Short task:
Update the listing lines, starting at the line containing "Isolate the 5xx series via legend click" and ending at the line containing "click(128, 227)": rewrite them with "Isolate" replaced by "Highlight" and everything else unchanged, omitting the pictures.

Exercise material:

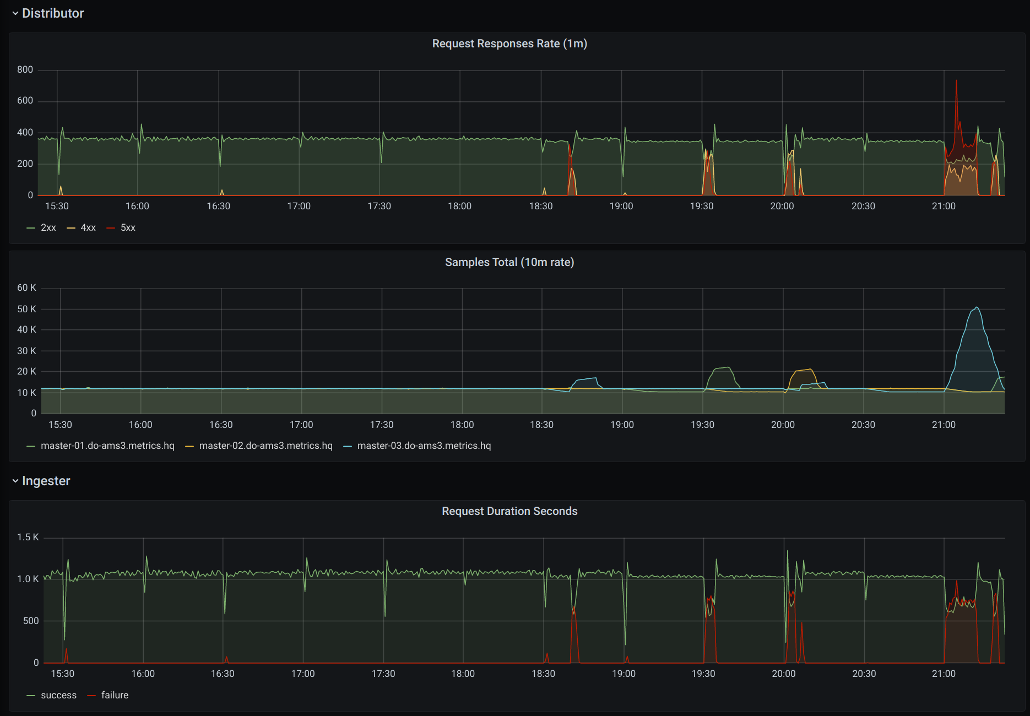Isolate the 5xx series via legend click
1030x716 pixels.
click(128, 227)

==

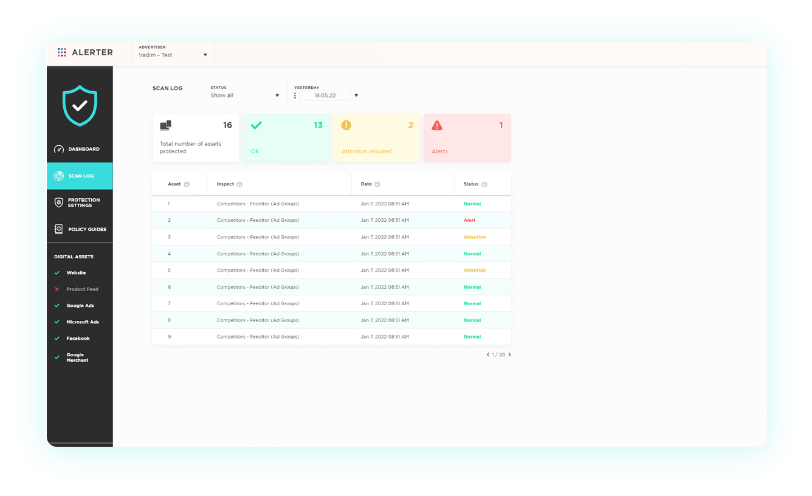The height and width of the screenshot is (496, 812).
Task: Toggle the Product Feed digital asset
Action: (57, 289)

Problem solution:
Highlight the 5xx series via legend click
1030x716 pixels.
click(128, 227)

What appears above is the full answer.